Those personnel files contain a faculty member’s application for employment, payroll records, disciplinary actions, job-related correspondence with university administrators and “all other relevant personnel actions.”
That unmatched secrecy would typically run afoul of the state’s Freedom of Information laws, which recognize that public accountability is part of the deal when the public pays your salary. But under Connecticut law, when the legislature approves a collective-bargaining agreement, the provisions of the contract supersede any conflicting state law.
So in 1997, the union asked for wholesale secrecy, negotiators for the state agreed, and legislators let it become law.
“One the biggest potential threats to public accountability is a state law (Gen.
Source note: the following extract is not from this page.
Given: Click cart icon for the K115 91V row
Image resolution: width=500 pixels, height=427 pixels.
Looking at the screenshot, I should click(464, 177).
Statutes section 5-278) that is being used to allow public employee contracts ratified by the legislature to trump FOI statutes when it comes to releasing information in employee personnel files,” the Connecticut Council on Freedom of Information wrote in their Agenda for Open Government last year. “The executive branch should refuse to negotiate, and the legislature should refuse to accept, such back-door assaults on accountability in the state’s union contracts.”
The current state-university contract expires next year and negotiations will begin anew. We’ll see if there are voices in state government willing to stand up for transparency. In the meantime, it’s anyone’s guess whether or not Professor Ravi Shankar’s academic record is in fact “quite good.”